What the exercise asks>
In your copy, include no images and return each entry exactly as written.

Screenshot grounding data

************

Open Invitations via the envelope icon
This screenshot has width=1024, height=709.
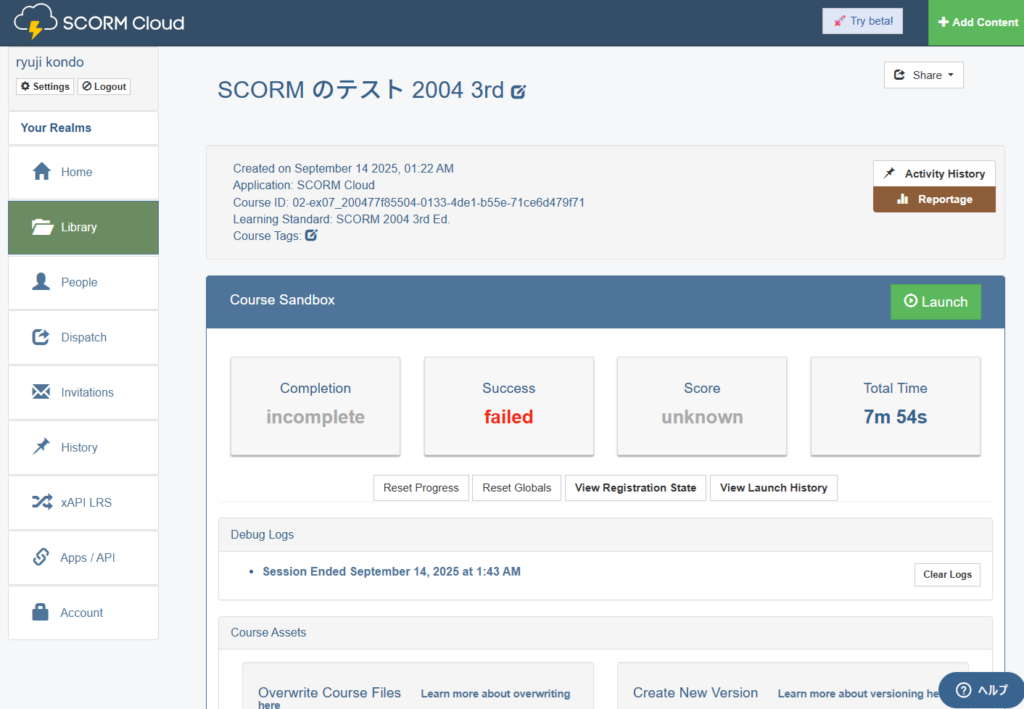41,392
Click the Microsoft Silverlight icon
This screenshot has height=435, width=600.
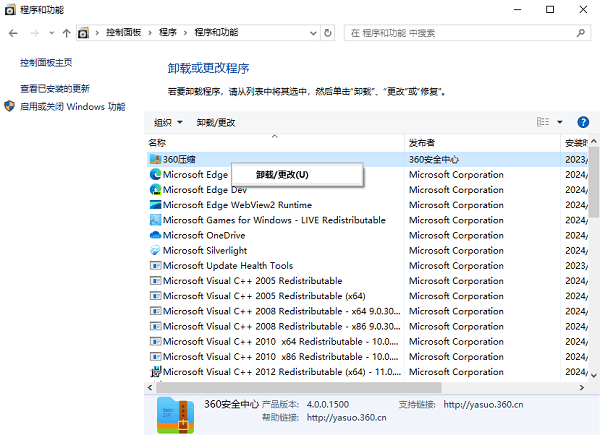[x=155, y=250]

************

Finished exercise>
Open Invitations via the envelope icon
This screenshot has width=1024, height=709.
41,392
Click the Microsoft Silverlight icon
This screenshot has height=435, width=600.
[x=155, y=250]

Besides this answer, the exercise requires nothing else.